Is a UK ban on Foie Gras too much to stomach?
Dods Monitoring's Alex Tiley speculates on the future of the controversial French delicacy, foie gras.
Animal rights organisations have levied pressure in recent months on the Government to ban the sale and import of Foie Gras following leaving the European Union. The production of the delicacy, ubiquitous in France where it is predominantly manufactured (over 19 thousand tonnes of it in 2015), has long been the target of disdain from animal welfare advocates, who regard the process Gavage, or funnel feeding, to be inhumane.
These animal rights groups received a boon back in February, when the Labour Party pledged to introduce a ban on the import and sale of Foie Gras. The push to introduce a ban has also attracted support from a number of liberal Hollywood celebrities, where the process and sale is banned.

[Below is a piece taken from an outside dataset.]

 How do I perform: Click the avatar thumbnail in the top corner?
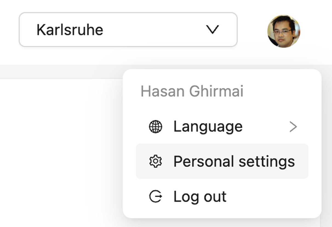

In the House of Commons, MPs enjoyed the opportunity to express their horror at the practice. Heidi Allen (Con, South Cambridgeshire) called it “Horrid”, and noted ex Shadow DEFRA Minister and Vegan, Kerry McCarthy called it “unacceptable and cruel”.
Logistically, after leaving the European Union, introducing a ban on the import and sale of Foie Gras is possible. The World Trade Organisation recognises that restrictions to “protect public morals” are defensible, and so there is arguably no legal obstacle that would prevent the UK from introducing such a ban if it saw fit, despite French producers refuting this ruling.
The argument for banning the sale of Foie Gras is purely ethical, with current restrictions on food imports being motivated for biosecurity reasons when from outside of an EU country.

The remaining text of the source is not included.